Albares è arrivato a Kiev questa mattina presto, in quella che è la sua prima visita dall’inizio dell’invasione russa il 24 febbraio, con l’obiettivo di offrire il sostegno della Spagna in prima persona, «sostegno politico, diplomatico, umanitario e militare per difendere la sua sovranità e integrità territoriale».
Questo è quanto ha comunicato al suo omologo ucraino, Dimitro Kuleba.
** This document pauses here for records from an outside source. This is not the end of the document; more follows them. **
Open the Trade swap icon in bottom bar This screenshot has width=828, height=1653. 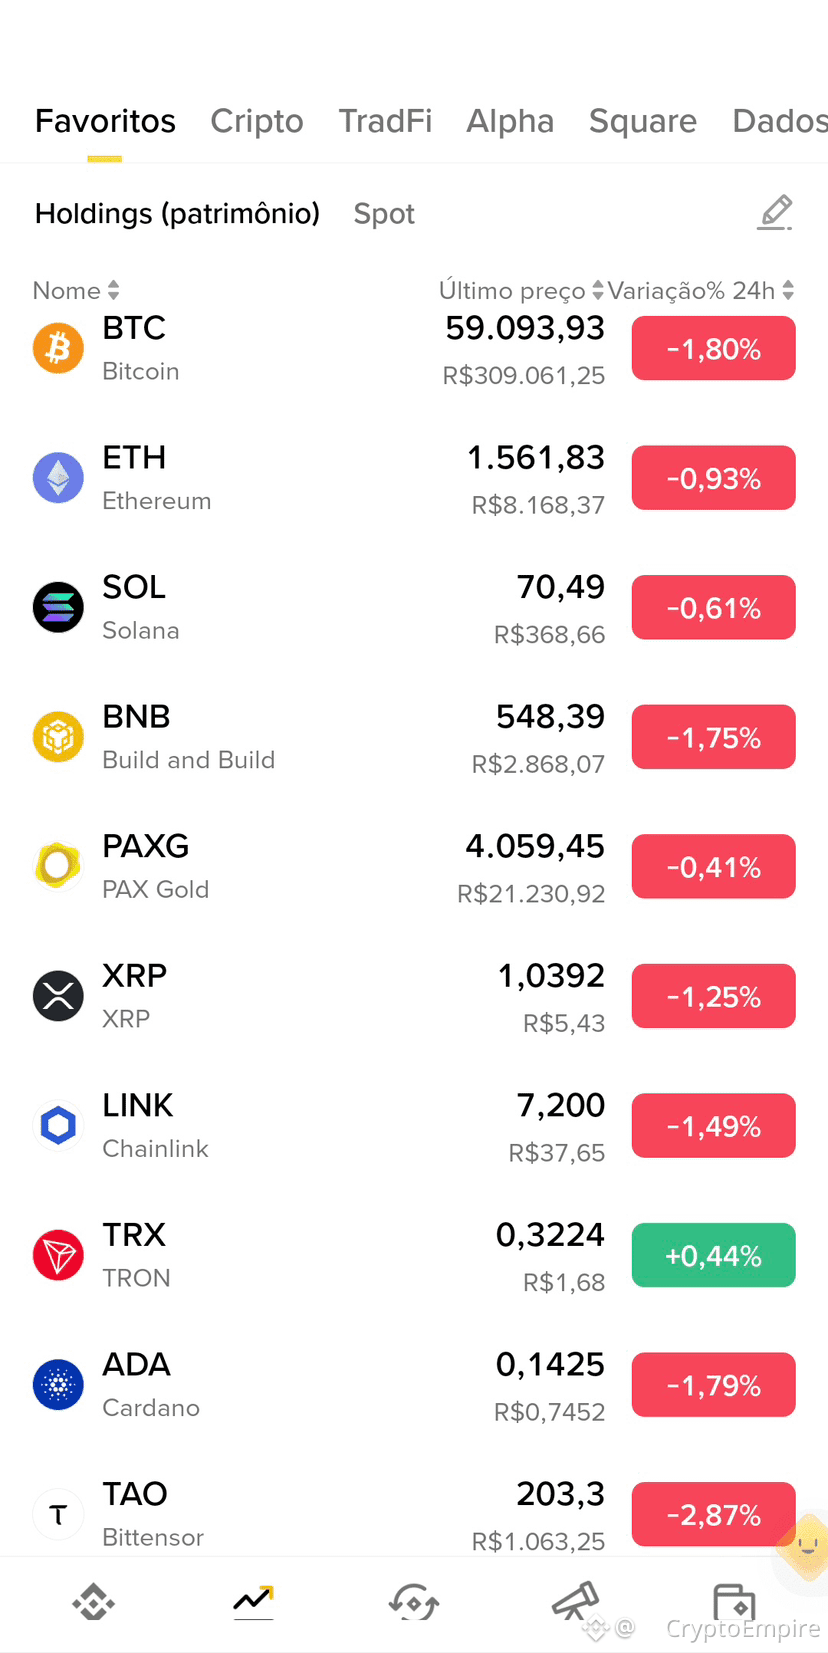[414, 1602]
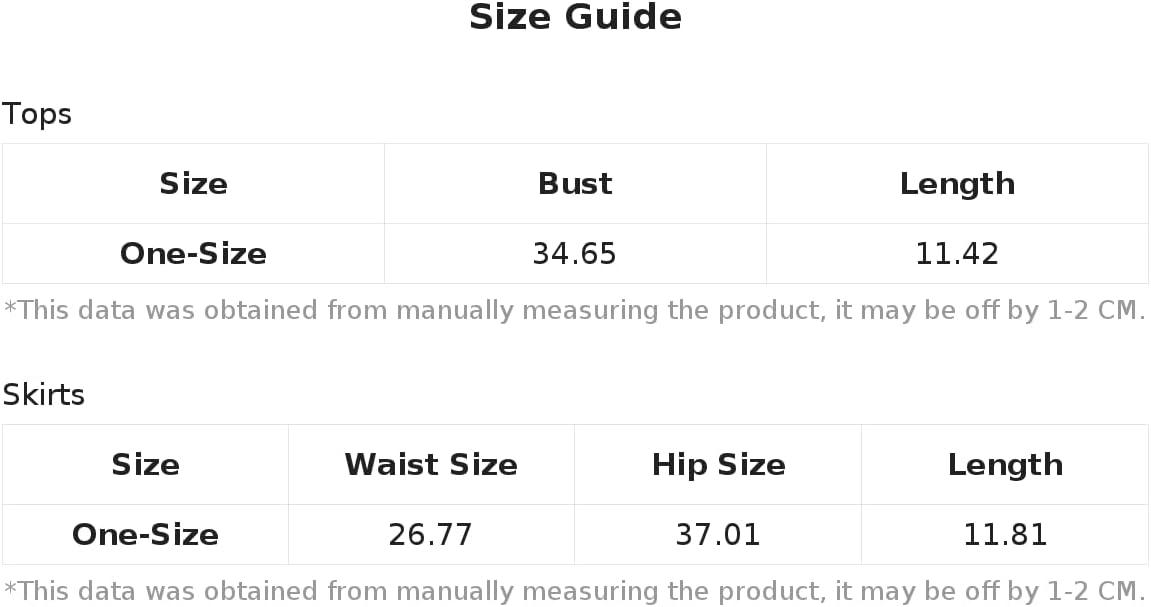
Task: Click the Size header in Skirts table
Action: [145, 465]
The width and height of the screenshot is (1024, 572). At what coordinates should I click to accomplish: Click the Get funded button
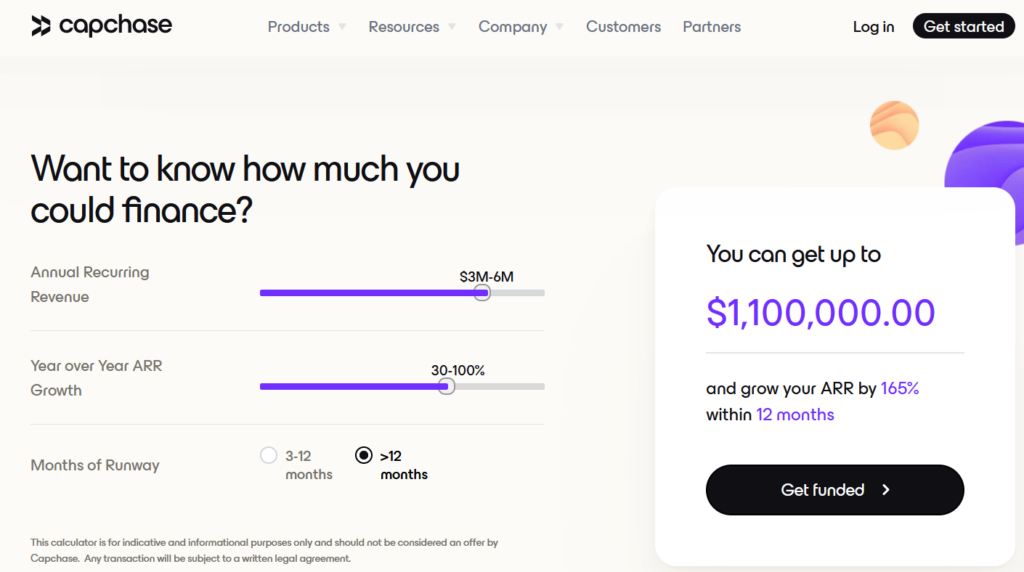click(835, 490)
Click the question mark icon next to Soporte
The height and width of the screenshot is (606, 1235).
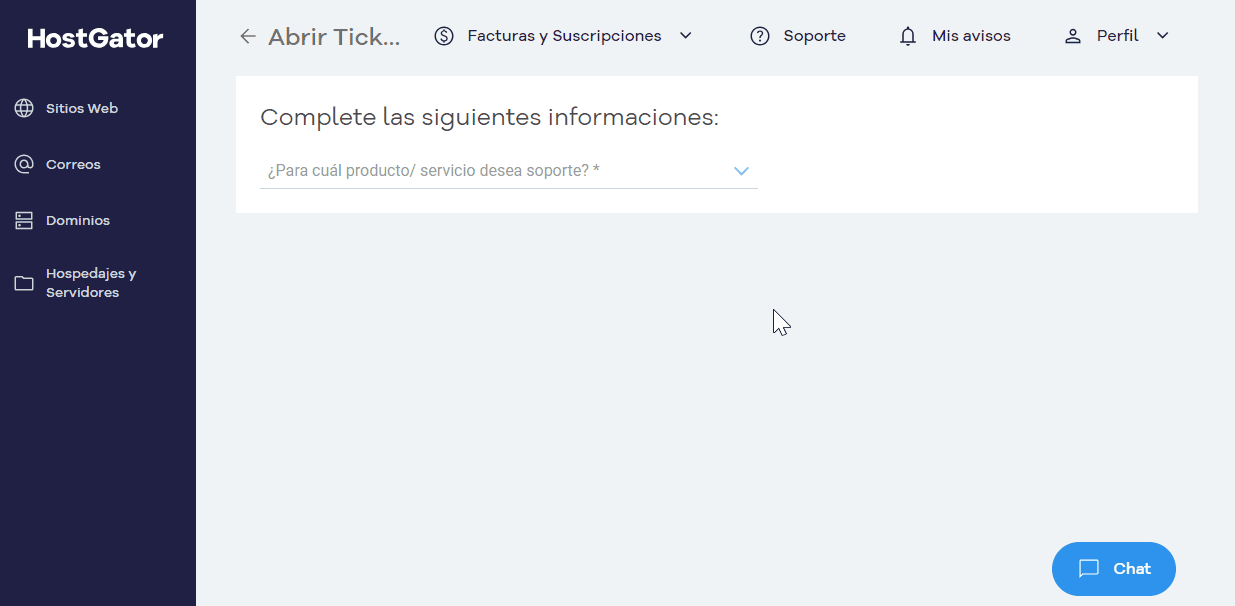(759, 35)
In una conferenza stampa congiunta, ha dichiarato che il governo spera che gli ultimi aiuti militari inviati all’Ucraina contribuiscano «a rendere i cieli ucraini più sicuri contro nuove offensive con droni e missili da crociera», cosa «vitale per la difesa della popolazione civile», assicurando che la Spagna comprende «l’urgenza» di questo evento.
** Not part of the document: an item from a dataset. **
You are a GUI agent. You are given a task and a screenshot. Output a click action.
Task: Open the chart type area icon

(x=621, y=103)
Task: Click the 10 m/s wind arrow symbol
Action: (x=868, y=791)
Albares, che si è detto «sicuro che la pace tornerà in Ucraina», ha sottolineato «l’impegno d’ora in poi per la ricostruzione di questo Paese». L’aiuto finanziario spagnolo «permetterà di recuperare le infrastrutture devastate, ma anche la cultura, il patrimonio e la vita di un Paese che vuole solo vivere in pace e armonia» con il resto del mondo, ha aggiunto.
A questo proposito, ha indicato che la Spagna ha progettato, insieme all’Organizzazione per la cultura, l’educazione e la scienza (UNESCO), «un centro per la conservazione e la protezione del patrimonio culturale» dell’Ucraina, che avrà sede a Lviv.
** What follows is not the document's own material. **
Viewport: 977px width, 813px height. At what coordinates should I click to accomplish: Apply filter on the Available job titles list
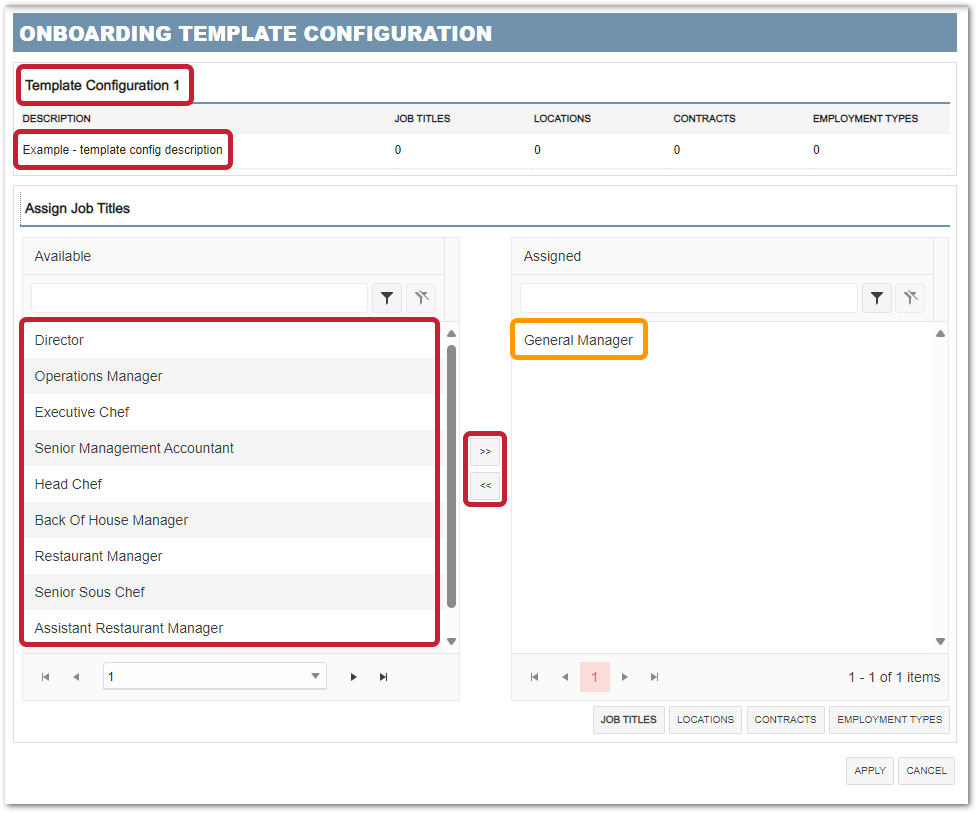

Nella capitale ha avuto modo di visitare «edifici colpiti da missili o da droni» e Makariv, una «città martirizzata da più di un mese» il cui asilo e ospedale sono stati completamente distrutti, secondo le dichiarazioni rilasciate dopo la visita.
Il ministro si è detto «felice» di apprendere che alcuni dei bambini dell’asilo, che si occupava di bambini con bisogni speciali, sono stati curati in Spagna e ora sono potuti tornare in Ucraina.
CONSEGNA DI 30 AMBULANZE Durante il suo soggiorno, Albares, che era accompagnato dal direttore dell’Agenzia spagnola per la cooperazione internazionale allo sviluppo (AECID), Antón Leis, ha consegnato 30 ambulanze che, come ha spiegato, serviranno a garantire «l’assistenza ginecologica», dato che i bambini sono «il futuro di questo Paese» e in questo momento è «qualcosa di molto difficile». Le ambulanze sono state inviate attraverso il Fondo delle Nazioni Unite per la Popolazione (UNFPA).
Ha anche indicato che cinque generatori stanno «per arrivare in Ucraina» in risposta alla richiesta urgente fatta dal governo «dopo gli ultimi attacchi russi alle infrastrutture elettriche» e che permetteranno alle «strutture sanitarie e di sicurezza di base» di rimanere in funzione. A questi si aggiungeranno «molto presto» quattordici generatori finanziati da AECID.
Albares intende completare la sua visita con un incontro con il personale dell’ambasciata a Kiev per ringraziarlo del lavoro svolto e per consegnargli delle decorazioni per l’evacuazione degli spagnoli durante i primi giorni dell’invasione russa. Decorerà anche, ha detto, «sei ucraini che hanno collaborato in modo molto efficace con la Spagna».